Abstract

One of the most difficult tasks in teaching is evaluating how students assimilate the content; this holds at all levels of education. Tests and homework only show so much, as the performance on those evaluations may be a stronger indication of how much effort each student is putting into the course. In addition, large classes and the relative lack of communication between the instructor and his/her students make it difficult to know exactly how students are learning course material. One approach is to have students create concept maps once they have finished the course. A concept map is essentially a mental web of connected terms or topics, where the centermost term is the primary learning focus and lines are used to connect related concepts. This results in a web of interconnected concepts that reflect the way students assimilate the new information. The three main questions guiding the study reported here are: 1) How can we decode the variety of ideas and structures that students include in their concept maps? 2) How can we use discoveries from this decoding to make lectures and labs more effective? 3) What improvements can be made to the way students are assigned drawing concept maps to further increase the usefulness of concept maps in capturing their learning? The dataset for this study focuses on concept maps developed by undergraduate students enrolled in an introductory solid mechanics course taken by many prospective engineering majors (primarily freshmen and sophomores) in the winter quarter of 2013. In the final week of the course, students were tasked with creating a concept map of the various terms and topic areas covered during the ten-week course. In analyzing these maps, terms were weighted based on their location in reference to the centermost term of the map.
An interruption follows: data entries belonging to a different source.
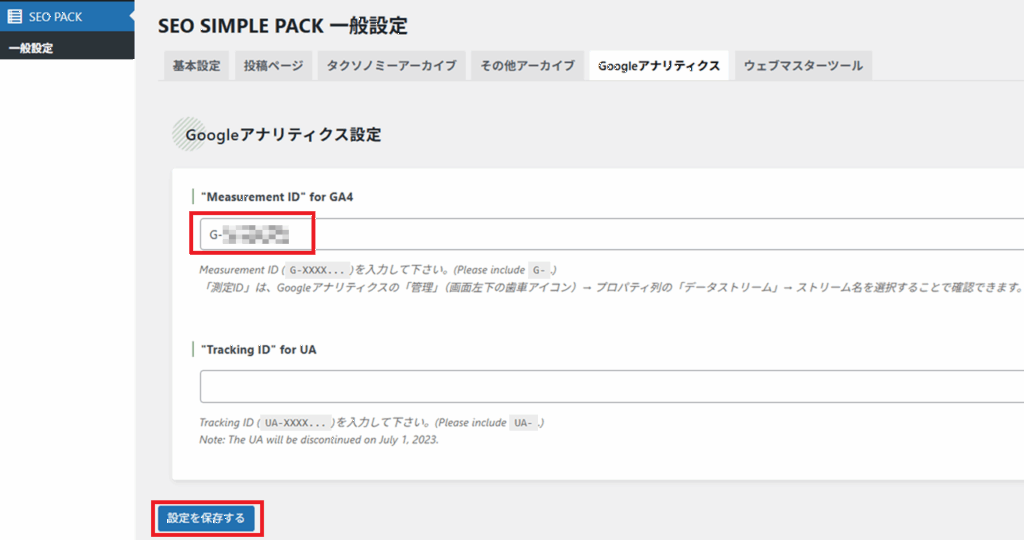Click the "Measurement ID" for GA4 label
Screen dimensions: 1024x540
(x=277, y=197)
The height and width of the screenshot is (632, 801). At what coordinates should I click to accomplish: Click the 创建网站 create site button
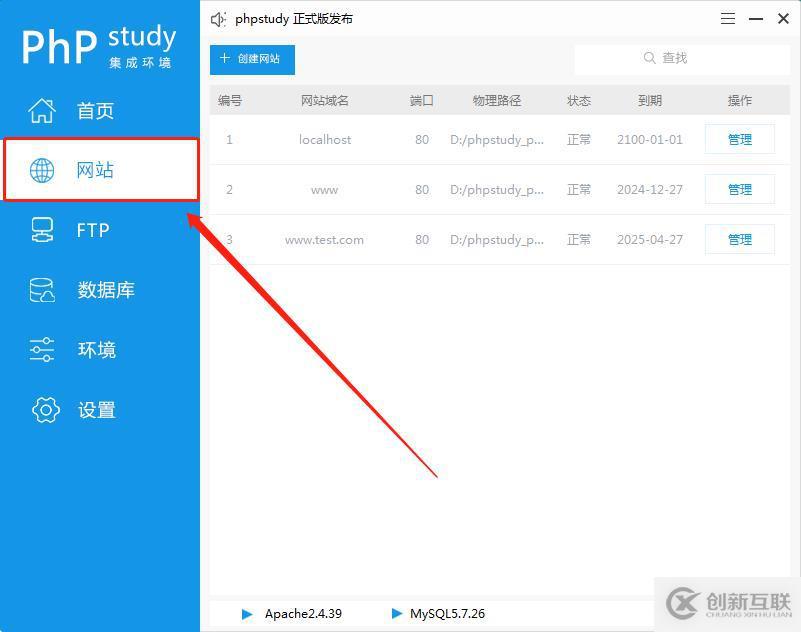[251, 59]
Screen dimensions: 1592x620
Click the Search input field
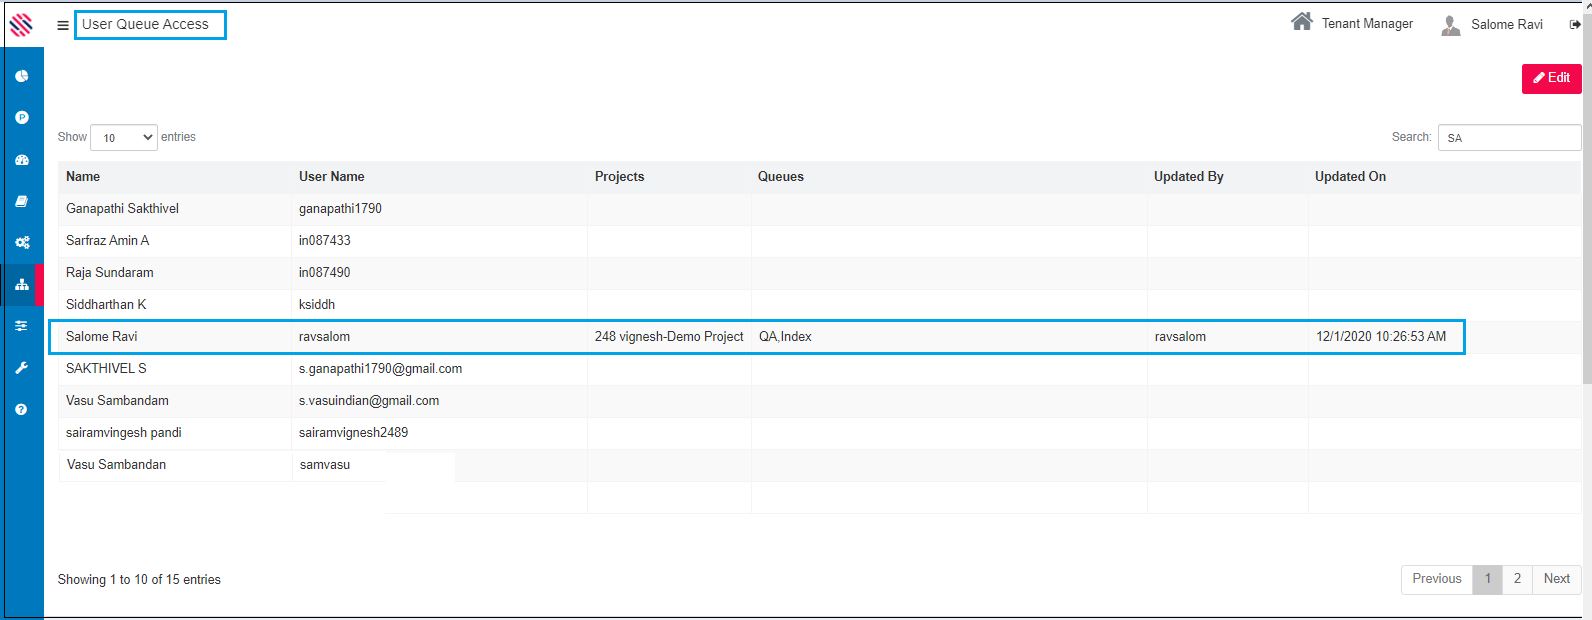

Information regarding the proximity of the terms to each other and which terms are connected was also drawn from the concept map dataset. This first round of analysis indicates that students, for the most part, were drawing the expected connections between the different terms and topics. However, there were instances where students isolated topics, missed topics, or had them wrongly associated. This suggests that it may be beneficial for the teaching team to more explicitly or repeatedly connect certain topics throughout the course in lectures, class exercises and homework assignments. Suggestions for improving the concept map assignment are also discussed.